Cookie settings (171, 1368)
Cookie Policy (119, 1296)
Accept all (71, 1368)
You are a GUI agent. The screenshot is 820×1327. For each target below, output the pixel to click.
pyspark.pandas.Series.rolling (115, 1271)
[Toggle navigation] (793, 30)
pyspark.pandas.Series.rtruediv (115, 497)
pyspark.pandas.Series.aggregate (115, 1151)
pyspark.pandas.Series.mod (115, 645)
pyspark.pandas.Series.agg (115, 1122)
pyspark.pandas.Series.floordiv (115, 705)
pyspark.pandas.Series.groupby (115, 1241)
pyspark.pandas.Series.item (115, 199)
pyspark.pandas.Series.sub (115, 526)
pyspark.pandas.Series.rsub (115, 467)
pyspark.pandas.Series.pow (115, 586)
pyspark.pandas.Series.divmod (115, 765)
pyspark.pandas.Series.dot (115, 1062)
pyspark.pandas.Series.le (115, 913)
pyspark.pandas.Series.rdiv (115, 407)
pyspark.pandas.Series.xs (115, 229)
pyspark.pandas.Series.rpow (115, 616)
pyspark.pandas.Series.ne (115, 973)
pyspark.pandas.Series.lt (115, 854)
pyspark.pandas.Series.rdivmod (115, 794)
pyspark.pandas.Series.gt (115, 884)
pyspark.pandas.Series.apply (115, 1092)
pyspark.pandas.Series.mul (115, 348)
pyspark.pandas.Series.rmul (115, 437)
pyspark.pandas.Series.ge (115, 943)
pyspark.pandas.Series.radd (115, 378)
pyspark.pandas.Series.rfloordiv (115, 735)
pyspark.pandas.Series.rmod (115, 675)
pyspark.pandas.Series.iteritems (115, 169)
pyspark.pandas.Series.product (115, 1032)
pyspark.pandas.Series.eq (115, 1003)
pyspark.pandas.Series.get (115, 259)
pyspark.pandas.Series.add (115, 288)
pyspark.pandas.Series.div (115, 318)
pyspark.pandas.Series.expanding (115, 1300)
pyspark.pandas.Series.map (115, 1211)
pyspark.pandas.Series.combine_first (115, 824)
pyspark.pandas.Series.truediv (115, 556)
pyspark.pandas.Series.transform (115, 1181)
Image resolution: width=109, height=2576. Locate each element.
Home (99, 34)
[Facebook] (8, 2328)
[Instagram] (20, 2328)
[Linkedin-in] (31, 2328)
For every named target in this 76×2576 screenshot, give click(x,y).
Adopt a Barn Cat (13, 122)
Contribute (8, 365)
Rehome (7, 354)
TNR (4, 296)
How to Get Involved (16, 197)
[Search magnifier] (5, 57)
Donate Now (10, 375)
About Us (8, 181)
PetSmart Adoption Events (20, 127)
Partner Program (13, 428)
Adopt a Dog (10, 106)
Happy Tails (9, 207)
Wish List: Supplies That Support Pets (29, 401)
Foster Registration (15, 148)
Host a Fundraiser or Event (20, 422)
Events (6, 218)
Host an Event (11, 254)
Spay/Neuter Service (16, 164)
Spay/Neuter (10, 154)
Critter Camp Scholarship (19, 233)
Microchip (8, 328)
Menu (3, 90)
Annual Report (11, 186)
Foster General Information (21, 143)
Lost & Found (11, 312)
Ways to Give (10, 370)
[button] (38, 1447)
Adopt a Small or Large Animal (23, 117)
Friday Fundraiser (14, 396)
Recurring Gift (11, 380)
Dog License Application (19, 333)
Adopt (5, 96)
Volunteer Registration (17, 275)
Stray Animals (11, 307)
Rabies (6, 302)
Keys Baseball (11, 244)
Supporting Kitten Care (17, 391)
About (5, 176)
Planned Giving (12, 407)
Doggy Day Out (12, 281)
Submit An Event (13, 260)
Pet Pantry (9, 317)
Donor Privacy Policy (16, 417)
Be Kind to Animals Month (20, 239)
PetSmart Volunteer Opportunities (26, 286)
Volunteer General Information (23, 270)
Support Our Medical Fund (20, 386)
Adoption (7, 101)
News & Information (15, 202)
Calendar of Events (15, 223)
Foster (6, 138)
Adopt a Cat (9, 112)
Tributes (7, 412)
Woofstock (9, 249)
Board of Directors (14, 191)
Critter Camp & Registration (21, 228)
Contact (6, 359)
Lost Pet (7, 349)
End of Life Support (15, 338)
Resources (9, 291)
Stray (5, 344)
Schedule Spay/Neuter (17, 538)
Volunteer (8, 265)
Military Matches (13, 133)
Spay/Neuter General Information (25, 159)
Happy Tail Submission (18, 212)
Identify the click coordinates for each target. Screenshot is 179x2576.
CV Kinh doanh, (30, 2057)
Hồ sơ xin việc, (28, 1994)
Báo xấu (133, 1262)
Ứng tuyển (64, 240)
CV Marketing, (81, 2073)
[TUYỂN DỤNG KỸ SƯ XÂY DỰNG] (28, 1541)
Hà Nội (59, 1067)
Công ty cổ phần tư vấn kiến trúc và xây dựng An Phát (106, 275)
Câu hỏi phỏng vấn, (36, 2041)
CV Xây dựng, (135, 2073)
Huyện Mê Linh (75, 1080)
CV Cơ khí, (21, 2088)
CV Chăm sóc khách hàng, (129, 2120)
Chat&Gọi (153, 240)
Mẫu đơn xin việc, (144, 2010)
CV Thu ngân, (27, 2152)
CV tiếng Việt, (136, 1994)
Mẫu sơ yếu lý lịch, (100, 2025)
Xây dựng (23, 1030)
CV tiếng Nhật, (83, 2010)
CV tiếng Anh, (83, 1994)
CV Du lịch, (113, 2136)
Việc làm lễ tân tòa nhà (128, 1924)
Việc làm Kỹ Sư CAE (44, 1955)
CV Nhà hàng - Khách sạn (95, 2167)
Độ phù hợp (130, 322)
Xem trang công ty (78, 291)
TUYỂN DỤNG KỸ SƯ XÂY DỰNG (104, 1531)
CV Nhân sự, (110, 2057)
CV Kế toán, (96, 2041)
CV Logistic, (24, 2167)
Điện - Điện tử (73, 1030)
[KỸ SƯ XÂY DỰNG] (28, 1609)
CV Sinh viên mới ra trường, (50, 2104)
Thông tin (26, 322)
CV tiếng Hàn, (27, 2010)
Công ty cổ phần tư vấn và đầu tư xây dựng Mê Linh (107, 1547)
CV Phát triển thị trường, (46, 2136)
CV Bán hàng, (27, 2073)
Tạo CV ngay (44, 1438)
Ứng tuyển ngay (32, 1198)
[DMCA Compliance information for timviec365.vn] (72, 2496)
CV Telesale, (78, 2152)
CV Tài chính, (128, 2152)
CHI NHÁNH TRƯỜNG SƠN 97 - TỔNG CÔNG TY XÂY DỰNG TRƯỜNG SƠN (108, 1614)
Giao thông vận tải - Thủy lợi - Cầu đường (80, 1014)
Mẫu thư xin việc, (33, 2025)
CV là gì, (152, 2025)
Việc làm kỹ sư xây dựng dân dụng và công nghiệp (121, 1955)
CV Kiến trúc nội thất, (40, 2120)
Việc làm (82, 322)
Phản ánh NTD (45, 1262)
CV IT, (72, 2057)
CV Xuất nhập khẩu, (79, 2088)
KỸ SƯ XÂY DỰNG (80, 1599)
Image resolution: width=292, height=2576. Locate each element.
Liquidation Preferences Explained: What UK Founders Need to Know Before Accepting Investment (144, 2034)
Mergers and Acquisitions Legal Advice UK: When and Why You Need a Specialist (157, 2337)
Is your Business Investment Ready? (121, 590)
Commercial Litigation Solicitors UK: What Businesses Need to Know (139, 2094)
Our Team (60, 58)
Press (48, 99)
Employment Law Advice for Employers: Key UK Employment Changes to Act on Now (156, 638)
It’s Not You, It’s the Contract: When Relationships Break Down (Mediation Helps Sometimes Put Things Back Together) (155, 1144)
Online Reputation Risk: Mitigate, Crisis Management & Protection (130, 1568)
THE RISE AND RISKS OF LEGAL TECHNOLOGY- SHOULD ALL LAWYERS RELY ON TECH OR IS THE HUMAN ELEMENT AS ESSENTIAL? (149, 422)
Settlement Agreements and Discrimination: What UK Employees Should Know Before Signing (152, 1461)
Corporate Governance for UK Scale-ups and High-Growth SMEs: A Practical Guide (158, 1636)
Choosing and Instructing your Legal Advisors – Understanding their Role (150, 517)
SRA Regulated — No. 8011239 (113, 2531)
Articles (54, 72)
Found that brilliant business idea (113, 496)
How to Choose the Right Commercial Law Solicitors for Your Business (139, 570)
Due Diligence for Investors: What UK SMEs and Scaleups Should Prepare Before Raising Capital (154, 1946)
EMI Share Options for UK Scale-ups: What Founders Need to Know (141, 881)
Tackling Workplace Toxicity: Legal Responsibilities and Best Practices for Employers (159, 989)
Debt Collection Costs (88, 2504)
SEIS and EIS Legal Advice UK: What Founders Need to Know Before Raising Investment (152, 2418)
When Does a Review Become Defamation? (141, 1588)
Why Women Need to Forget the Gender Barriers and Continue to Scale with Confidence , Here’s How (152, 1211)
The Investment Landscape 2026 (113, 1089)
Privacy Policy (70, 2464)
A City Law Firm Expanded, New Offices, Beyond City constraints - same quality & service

★ ★ ★ ★ ★

# Brief
Restate word for word the lines in the material above from the one with "pyspark.pandas.Series.xs (115, 229)" to the one with "pyspark.pandas.Series.add (115, 288)"; both of those lines count, and nothing else does.

# Answer for this exercise
pyspark.pandas.Series.xs (115, 229)
pyspark.pandas.Series.rpow (115, 616)
pyspark.pandas.Series.ne (115, 973)
pyspark.pandas.Series.lt (115, 854)
pyspark.pandas.Series.rdivmod (115, 794)
pyspark.pandas.Series.gt (115, 884)
pyspark.pandas.Series.apply (115, 1092)
pyspark.pandas.Series.mul (115, 348)
pyspark.pandas.Series.rmul (115, 437)
pyspark.pandas.Series.ge (115, 943)
pyspark.pandas.Series.radd (115, 378)
pyspark.pandas.Series.rfloordiv (115, 735)
pyspark.pandas.Series.rmod (115, 675)
pyspark.pandas.Series.iteritems (115, 169)
pyspark.pandas.Series.product (115, 1032)
pyspark.pandas.Series.eq (115, 1003)
pyspark.pandas.Series.get (115, 259)
pyspark.pandas.Series.add (115, 288)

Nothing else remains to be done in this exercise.